Supportive Care at Home
During a flare, basic supportive measures can meaningfully reduce your discomfort alongside medication. Resting the affected joint is important for the first several days. Avoid activities that put stress on the inflamed joint, though you don’t need to stay in bed entirely. Applying ice to the joint for 15 to 20 minutes at a time helps reduce swelling by constricting blood vessels and lowering the metabolic demand of inflamed tissues. Elevating the joint, when practical, helps drain inflammatory fluid and limits further swelling.
Diet and Pseudogout: Not the Same as Gout
If you’ve read about gout management, you might assume that cutting purines, limiting red meat, or avoiding alcohol would help with pseudogout. It doesn’t. No specific diet has been shown to reduce pseudogout flares or prevent crystal formation. The crystals involved are chemically different from the uric acid crystals in gout, and they form through a separate process that isn’t influenced by what you eat or drink.
The one dietary factor worth paying attention to is hydration. Dehydration is a known trigger for crystal deposition, so keeping up your fluid intake is a simple, practical step that may help reduce the likelihood of a flare.
Treating the Underlying Cause
Most pseudogout is age-related, with crystals accumulating in joint cartilage over decades. But in younger patients or those with unusually frequent attacks, an underlying metabolic condition may be driving the crystal formation. The most recognized triggers include low magnesium levels, excess iron storage (hemochromatosis), overactive parathyroid glands, and a rare inherited condition called hypophosphatasia.
These conditions all interfere with the same basic process: they allow a chemical precursor to the crystals to build up in joint tissue.
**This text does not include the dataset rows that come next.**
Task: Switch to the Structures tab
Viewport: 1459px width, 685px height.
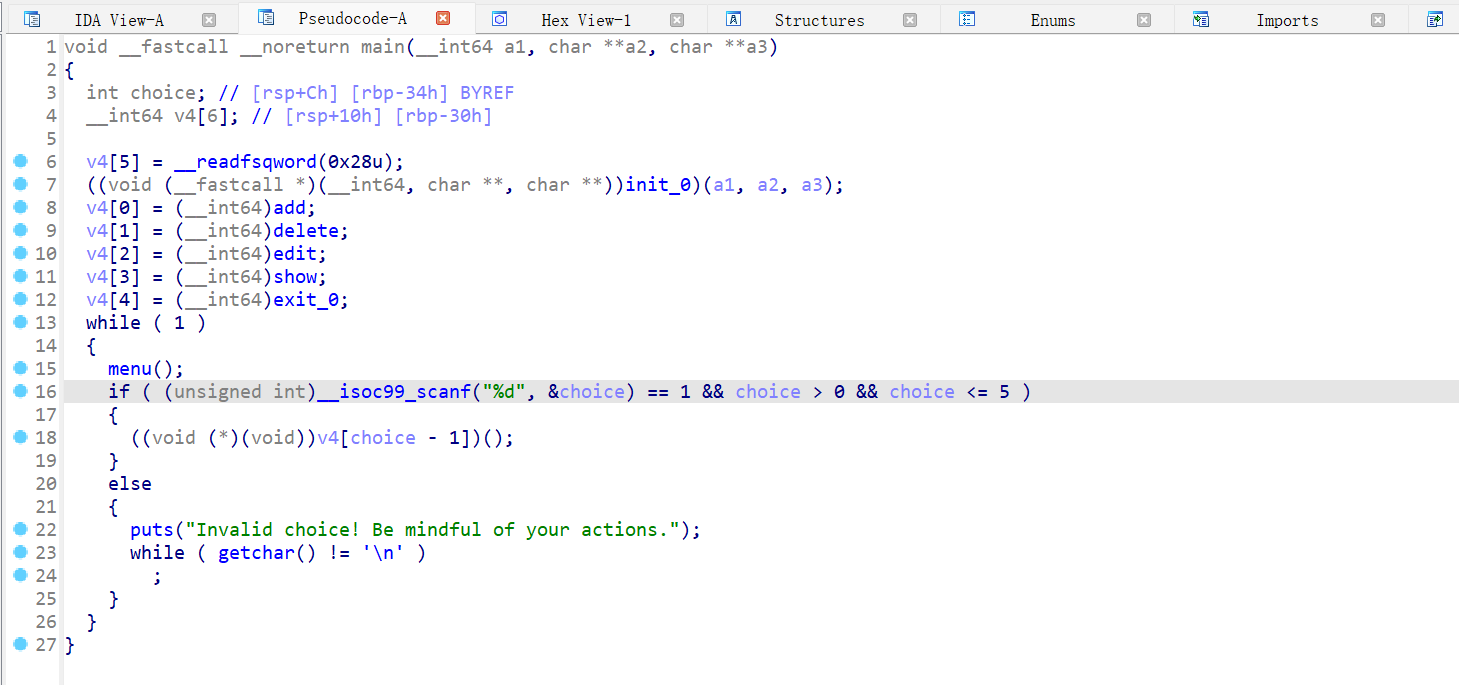Action: (819, 20)
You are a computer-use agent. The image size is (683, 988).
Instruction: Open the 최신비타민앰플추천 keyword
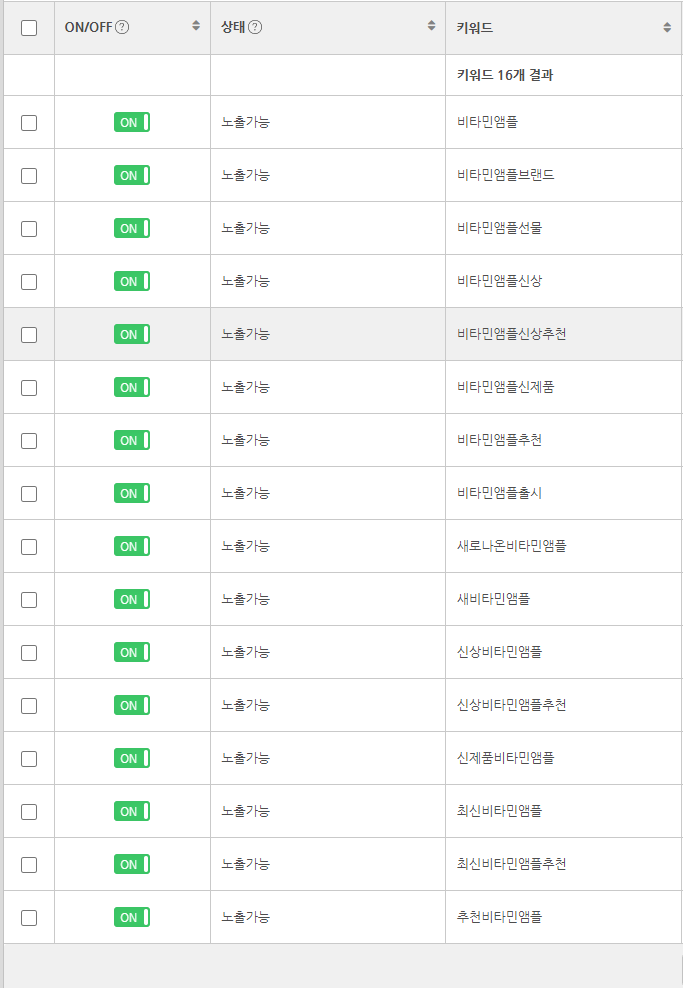click(x=511, y=864)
Low magnesium, for example, disables an enzyme that normally breaks down this precursor, letting it accumulate. In a six-month controlled trial, patients with pseudogout who received magnesium supplements showed symptom improvement compared to those on placebo. For patients with overactive parathyroid glands, surgical correction of the parathyroid problem is the definitive treatment, though magnesium replacement is sometimes needed afterward to prevent a rebound flare.
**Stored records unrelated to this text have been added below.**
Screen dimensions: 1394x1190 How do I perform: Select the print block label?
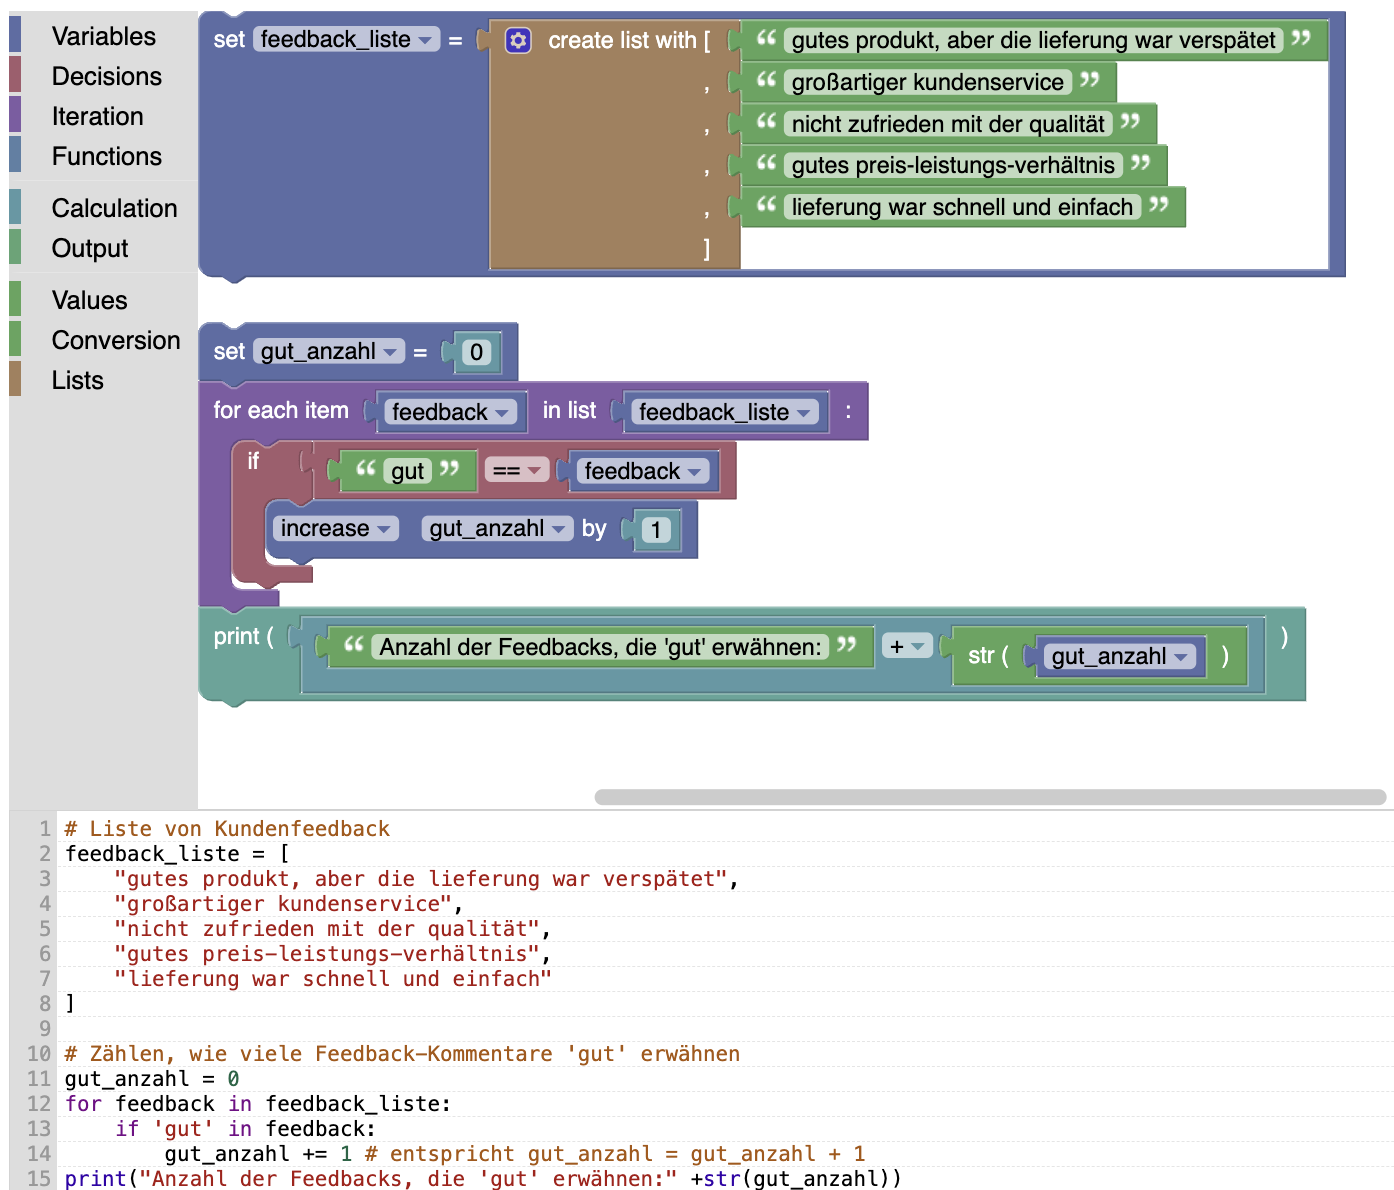pyautogui.click(x=237, y=637)
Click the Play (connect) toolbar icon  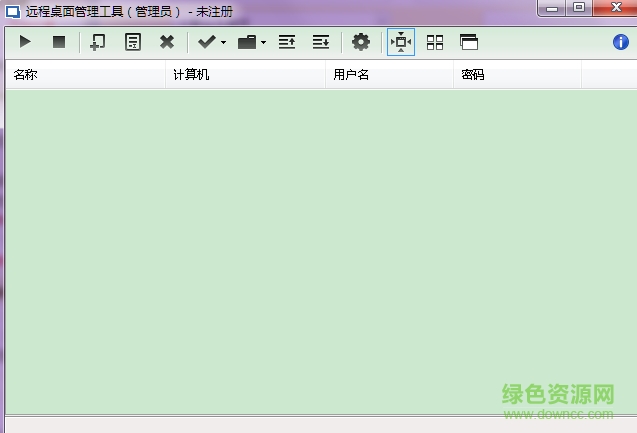tap(25, 42)
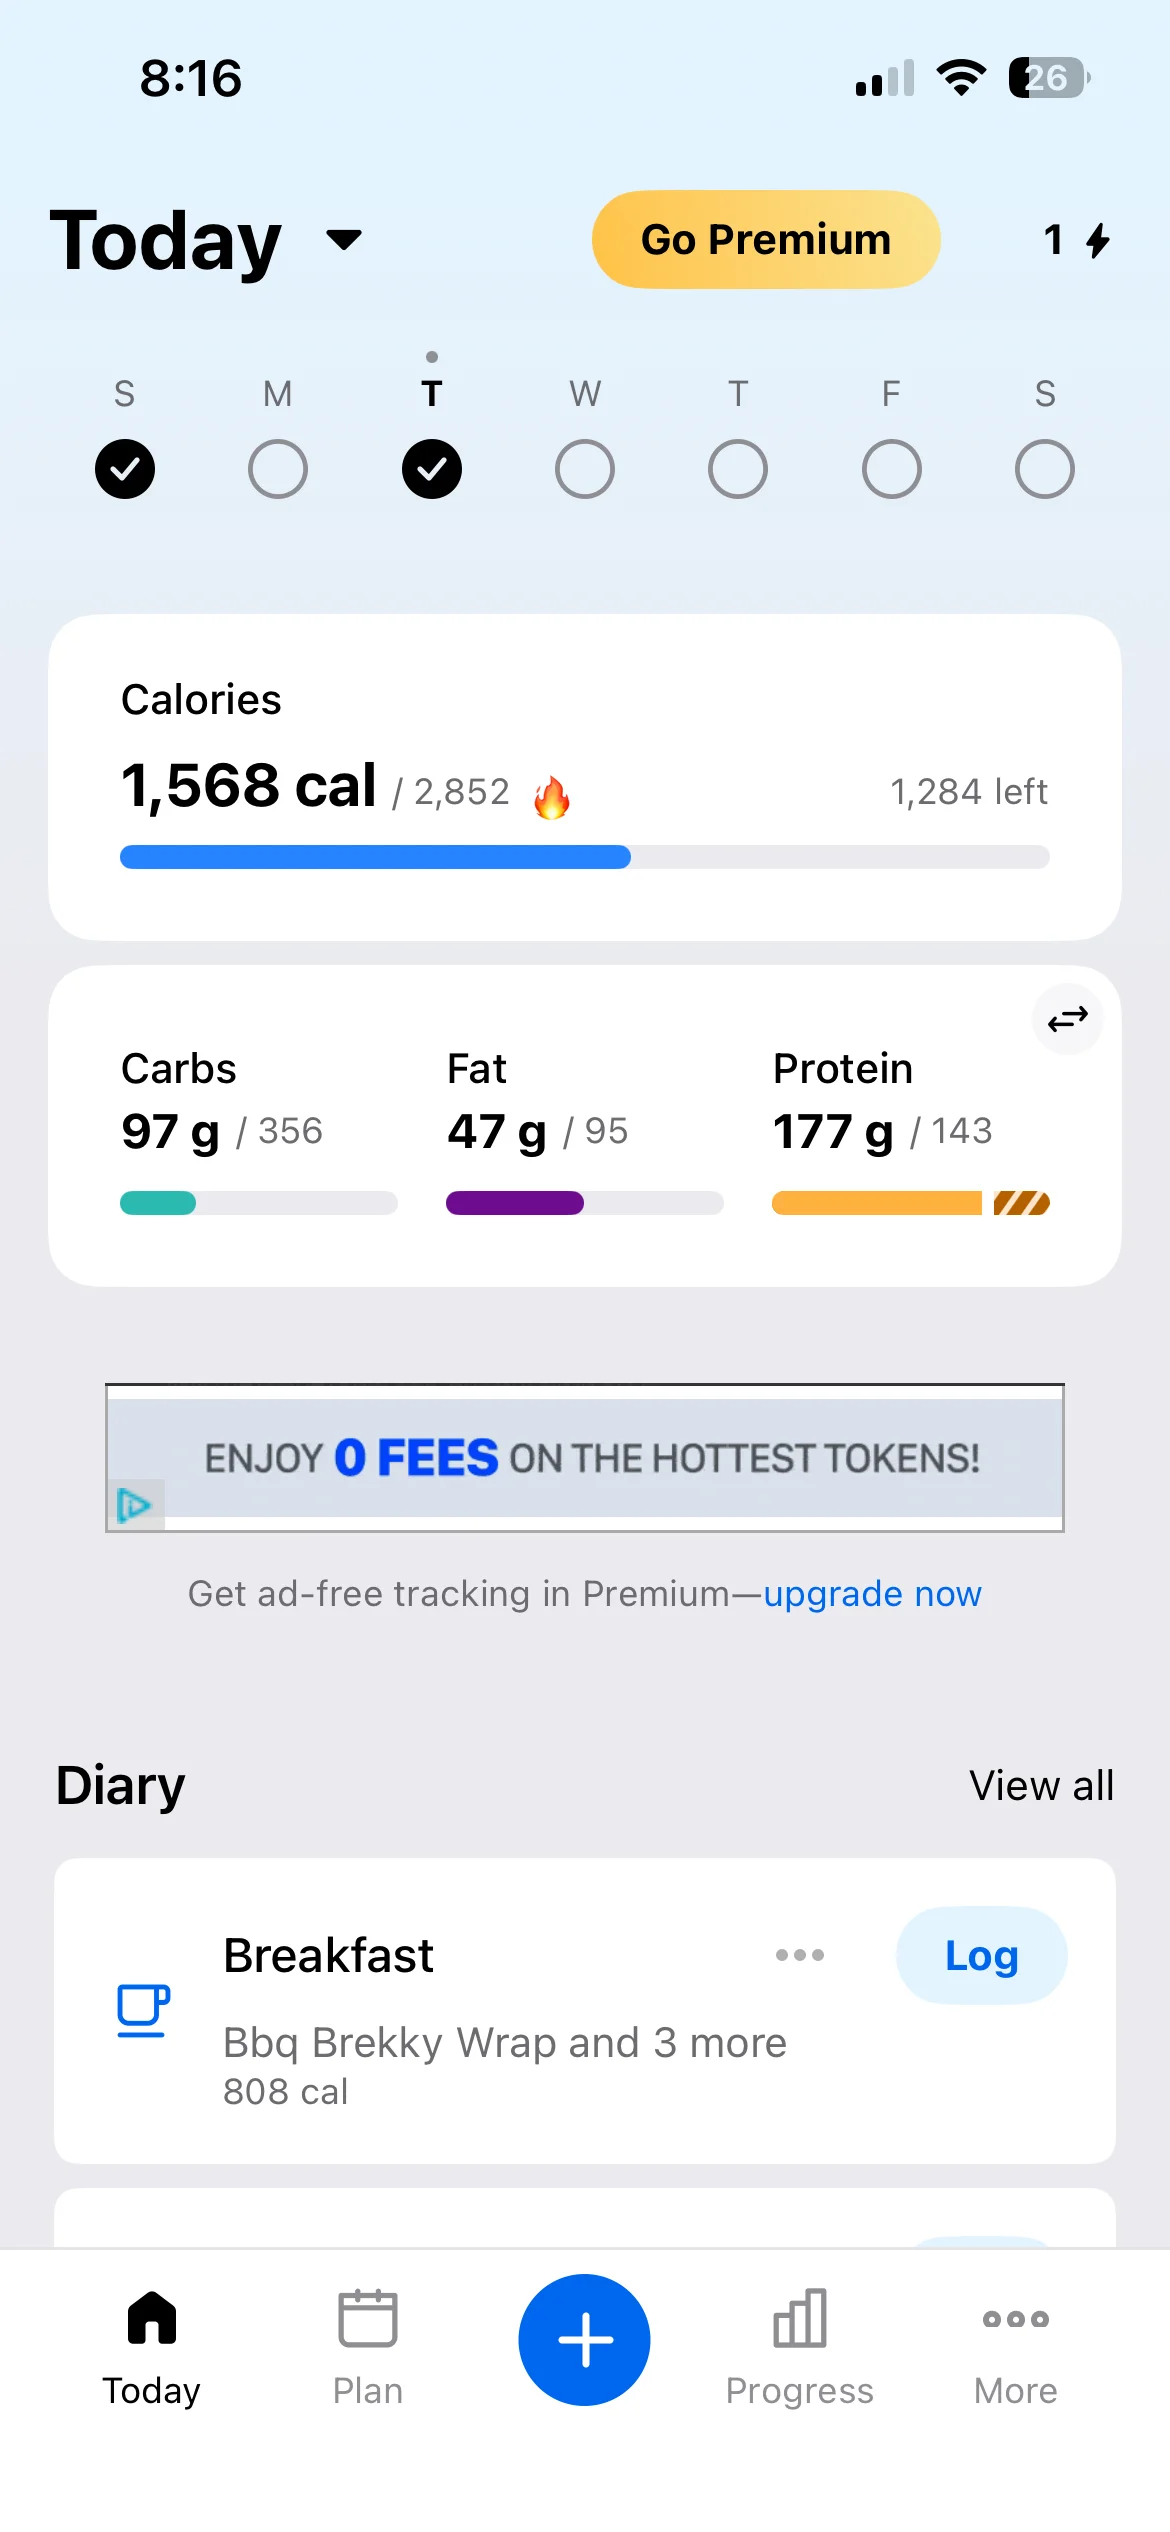
Task: Click the upgrade now link
Action: pyautogui.click(x=872, y=1594)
If you’re under 60 and experiencing pseudogout, or if your attacks are unusually frequent at any age, it’s worth asking about blood tests for magnesium, iron, calcium, and parathyroid hormone levels. Correcting an underlying metabolic problem can reduce flare frequency in ways that anti-inflammatory drugs alone cannot.
Preventing Future Flares
There is currently no treatment that dissolves calcium pyrophosphate crystals once they’ve formed. This is a key difference from gout, where medications can lower uric acid levels and eventually shrink crystal deposits. With pseudogout, prevention centers on reducing the inflammatory response to crystals that are already present.
Low-dose colchicine taken daily is the most commonly used preventive strategy for patients with frequent flares. Staying well hydrated, correcting any metabolic abnormalities, and maintaining joint mobility through gentle activity can also help. For joints that have developed chronic damage from repeated inflammation, physical therapy helps preserve range of motion and strengthen the muscles that support the joint. In severe cases where a joint is badly damaged, surgical joint replacement may eventually become necessary, though this is typically a last resort after years of progressive disease.